🤖 AI Summary
High-resolution video generation is hindered by the quadratic computational complexity of diffusion models, resulting in prohibitively slow inference. To address this, we propose the first streaming autoregressive framework tailored for high-resolution video generation, overcoming the bottleneck via a triply redundant elimination strategy: (1) spatial compression through low-resolution denoising and cached feature upsampling; (2) efficient temporal modeling via fixed-anchor block-wise processing; and (3) sparse step scheduling guided by conditional caching to optimize sampling. Our method integrates spatiotemporal joint compression, progressive refinement, and feature reuse.

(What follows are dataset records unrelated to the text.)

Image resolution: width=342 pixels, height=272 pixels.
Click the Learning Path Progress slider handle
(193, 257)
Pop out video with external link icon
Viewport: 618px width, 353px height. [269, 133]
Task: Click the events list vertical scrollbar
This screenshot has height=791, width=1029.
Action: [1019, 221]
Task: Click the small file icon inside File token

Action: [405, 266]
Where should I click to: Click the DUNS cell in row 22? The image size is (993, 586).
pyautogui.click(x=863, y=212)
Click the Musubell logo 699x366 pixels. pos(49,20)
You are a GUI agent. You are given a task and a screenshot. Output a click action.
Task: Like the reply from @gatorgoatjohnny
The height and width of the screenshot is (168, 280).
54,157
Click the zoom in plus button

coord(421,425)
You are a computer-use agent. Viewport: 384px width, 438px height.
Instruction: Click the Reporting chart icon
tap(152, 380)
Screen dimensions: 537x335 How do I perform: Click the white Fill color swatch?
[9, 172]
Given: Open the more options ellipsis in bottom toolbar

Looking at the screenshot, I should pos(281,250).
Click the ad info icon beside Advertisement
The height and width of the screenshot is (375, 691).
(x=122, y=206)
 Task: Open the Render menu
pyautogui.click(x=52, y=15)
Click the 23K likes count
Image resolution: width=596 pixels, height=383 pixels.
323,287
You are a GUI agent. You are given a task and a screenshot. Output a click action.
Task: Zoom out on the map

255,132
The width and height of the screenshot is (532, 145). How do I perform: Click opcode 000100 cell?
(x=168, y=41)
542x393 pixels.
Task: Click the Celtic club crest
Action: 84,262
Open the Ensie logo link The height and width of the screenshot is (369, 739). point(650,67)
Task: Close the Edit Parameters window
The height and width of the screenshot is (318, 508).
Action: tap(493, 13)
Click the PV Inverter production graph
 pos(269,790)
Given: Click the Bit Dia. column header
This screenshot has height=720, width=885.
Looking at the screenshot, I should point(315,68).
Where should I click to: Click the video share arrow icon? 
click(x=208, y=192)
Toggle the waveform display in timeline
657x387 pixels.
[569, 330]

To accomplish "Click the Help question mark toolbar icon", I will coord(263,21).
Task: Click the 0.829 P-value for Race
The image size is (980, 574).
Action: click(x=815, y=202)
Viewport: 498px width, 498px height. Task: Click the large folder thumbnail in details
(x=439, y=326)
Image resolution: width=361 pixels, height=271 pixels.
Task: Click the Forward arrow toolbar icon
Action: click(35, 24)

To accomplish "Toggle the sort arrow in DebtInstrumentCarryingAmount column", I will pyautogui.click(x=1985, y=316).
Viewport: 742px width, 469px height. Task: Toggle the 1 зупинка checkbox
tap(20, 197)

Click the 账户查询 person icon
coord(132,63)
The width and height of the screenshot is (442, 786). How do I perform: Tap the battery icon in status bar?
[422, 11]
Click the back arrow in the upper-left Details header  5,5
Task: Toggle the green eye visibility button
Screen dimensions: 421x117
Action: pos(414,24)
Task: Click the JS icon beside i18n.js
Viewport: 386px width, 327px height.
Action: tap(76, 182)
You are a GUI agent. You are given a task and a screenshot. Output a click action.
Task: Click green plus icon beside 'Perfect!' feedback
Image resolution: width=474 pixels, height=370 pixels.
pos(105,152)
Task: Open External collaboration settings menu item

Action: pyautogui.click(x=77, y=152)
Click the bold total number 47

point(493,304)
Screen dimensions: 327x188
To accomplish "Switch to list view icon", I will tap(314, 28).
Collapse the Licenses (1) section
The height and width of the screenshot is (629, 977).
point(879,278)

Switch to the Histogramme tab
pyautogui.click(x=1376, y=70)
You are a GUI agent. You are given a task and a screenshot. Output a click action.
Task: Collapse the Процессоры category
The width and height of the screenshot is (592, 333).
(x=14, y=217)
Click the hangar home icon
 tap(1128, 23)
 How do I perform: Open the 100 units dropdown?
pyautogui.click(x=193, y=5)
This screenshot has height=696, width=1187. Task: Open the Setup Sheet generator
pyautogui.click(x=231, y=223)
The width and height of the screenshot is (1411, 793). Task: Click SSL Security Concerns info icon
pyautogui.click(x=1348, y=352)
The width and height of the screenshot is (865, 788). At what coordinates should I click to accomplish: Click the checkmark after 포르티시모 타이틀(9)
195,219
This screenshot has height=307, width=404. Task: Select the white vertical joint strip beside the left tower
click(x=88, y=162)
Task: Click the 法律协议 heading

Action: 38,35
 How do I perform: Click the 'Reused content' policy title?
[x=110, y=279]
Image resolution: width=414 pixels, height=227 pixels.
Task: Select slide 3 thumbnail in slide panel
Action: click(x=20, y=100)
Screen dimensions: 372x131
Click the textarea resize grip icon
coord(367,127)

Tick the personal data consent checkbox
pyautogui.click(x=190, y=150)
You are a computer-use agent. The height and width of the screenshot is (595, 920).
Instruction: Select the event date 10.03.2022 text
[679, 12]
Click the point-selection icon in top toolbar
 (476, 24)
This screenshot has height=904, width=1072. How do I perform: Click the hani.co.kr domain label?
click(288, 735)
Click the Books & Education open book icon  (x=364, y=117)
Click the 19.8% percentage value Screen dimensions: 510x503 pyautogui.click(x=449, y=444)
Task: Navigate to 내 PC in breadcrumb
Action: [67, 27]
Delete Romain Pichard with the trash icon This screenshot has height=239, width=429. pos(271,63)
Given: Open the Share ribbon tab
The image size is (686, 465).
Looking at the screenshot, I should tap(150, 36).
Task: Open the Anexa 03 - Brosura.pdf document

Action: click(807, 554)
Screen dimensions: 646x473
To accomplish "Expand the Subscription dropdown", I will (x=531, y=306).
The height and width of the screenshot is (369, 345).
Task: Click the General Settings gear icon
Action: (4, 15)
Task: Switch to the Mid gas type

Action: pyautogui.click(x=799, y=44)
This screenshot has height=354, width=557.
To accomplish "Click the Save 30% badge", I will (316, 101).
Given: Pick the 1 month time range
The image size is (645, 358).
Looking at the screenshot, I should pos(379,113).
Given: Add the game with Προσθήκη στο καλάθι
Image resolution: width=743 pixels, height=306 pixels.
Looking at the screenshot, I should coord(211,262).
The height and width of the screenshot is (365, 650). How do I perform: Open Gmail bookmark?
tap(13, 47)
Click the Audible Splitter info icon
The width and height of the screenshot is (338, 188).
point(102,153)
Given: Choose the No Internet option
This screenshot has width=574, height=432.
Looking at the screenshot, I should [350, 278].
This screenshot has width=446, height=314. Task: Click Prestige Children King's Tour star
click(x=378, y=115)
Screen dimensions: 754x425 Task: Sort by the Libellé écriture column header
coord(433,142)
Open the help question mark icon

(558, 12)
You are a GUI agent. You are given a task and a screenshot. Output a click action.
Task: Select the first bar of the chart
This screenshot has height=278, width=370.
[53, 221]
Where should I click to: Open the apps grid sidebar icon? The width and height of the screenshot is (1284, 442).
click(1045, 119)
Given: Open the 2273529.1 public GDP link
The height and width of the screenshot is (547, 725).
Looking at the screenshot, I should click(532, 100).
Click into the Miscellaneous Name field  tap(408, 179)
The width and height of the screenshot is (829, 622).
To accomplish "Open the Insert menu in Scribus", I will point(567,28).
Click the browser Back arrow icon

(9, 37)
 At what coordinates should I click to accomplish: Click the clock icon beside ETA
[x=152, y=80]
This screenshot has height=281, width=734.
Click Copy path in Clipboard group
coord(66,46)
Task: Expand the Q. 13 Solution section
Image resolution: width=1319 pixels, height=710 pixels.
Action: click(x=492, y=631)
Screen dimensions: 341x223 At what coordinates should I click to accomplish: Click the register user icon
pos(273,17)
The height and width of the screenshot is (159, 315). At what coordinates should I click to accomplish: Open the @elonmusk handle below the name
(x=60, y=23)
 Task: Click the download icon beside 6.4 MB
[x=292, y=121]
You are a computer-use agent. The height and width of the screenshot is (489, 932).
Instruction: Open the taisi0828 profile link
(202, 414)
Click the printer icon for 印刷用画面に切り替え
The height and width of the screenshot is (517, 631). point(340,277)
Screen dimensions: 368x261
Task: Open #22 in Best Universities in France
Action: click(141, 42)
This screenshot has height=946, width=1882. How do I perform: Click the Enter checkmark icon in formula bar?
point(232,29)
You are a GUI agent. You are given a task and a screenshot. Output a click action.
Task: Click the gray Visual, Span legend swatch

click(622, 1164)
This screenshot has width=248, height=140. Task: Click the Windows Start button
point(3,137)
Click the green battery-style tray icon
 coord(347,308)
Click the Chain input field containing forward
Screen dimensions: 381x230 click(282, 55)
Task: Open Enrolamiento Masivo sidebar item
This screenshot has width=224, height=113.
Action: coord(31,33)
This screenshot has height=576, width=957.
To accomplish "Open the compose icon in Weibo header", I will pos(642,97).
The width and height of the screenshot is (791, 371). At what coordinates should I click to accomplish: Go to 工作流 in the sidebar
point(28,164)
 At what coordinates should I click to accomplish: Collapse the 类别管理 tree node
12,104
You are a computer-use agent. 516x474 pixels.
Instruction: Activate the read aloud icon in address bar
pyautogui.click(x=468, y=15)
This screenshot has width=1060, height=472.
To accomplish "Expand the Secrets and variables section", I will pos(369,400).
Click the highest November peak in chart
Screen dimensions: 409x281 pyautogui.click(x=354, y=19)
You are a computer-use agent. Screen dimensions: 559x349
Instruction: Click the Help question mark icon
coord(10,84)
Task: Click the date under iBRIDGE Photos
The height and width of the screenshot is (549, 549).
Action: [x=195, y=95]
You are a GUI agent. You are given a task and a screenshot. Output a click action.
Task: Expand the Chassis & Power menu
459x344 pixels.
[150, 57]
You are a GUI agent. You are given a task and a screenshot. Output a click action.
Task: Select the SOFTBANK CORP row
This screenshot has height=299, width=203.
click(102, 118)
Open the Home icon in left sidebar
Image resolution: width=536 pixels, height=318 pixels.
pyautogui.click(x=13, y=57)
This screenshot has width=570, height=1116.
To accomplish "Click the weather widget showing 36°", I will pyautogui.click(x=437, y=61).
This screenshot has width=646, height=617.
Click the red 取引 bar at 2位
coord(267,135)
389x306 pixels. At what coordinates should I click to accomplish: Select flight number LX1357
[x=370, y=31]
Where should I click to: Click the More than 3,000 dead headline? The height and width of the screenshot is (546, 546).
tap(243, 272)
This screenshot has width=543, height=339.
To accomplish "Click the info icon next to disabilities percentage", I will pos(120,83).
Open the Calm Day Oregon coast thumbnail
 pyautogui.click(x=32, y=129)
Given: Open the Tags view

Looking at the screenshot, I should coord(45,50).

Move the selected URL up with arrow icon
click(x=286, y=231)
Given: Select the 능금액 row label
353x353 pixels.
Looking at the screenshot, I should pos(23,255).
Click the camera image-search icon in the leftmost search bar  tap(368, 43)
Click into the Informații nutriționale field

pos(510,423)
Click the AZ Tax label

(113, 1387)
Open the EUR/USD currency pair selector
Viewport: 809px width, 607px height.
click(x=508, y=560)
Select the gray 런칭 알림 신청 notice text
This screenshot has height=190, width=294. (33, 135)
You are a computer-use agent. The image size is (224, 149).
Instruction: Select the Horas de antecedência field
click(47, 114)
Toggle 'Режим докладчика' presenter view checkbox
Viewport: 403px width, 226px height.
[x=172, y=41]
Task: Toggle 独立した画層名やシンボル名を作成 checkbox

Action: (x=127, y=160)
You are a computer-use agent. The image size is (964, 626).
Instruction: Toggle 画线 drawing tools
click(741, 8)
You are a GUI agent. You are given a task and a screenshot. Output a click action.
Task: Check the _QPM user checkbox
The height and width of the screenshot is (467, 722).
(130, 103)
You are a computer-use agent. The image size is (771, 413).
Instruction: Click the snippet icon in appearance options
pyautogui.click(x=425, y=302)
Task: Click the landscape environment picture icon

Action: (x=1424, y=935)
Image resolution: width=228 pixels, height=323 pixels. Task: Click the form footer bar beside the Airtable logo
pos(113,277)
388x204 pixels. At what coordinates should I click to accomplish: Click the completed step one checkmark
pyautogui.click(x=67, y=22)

On 1080p video generation, it achieves 76.2× speedup over Wan2.1 (main model) or 107.5× (HiStream+), while attaining state-of-the-art visual quality with negligible perceptual degradation.
📝 Abstract
High-resolution video generation, while crucial for digital media and film, is computationally bottlenecked by the quadratic complexity of diffusion models, making practical inference infeasible. To address this, we introduce HiStream, an efficient autoregressive framework that systematically reduces redundancy across three axes: i) Spatial Compression: denoising at low resolution before refining at high resolution with cached features; ii) Temporal Compression: a chunk-by-chunk strategy with a fixed-size anchor cache, ensuring stable inference speed; and iii) Timestep Compression: applying fewer denoising steps to subsequent, cache-conditioned chunks. On 1080p benchmarks, our primary HiStream model (i+ii) achieves state-of-the-art visual quality while demonstrating up to 76.2x faster denoising compared to the Wan2.1 baseline and negligible quality loss. Our faster variant, HiStream+, applies all three optimizations (i+ii+iii), achieving a 107.5x acceleration over the baseline, offering a compelling trade-off between speed and quality, thereby making high-resolution video generation both practical and scalable.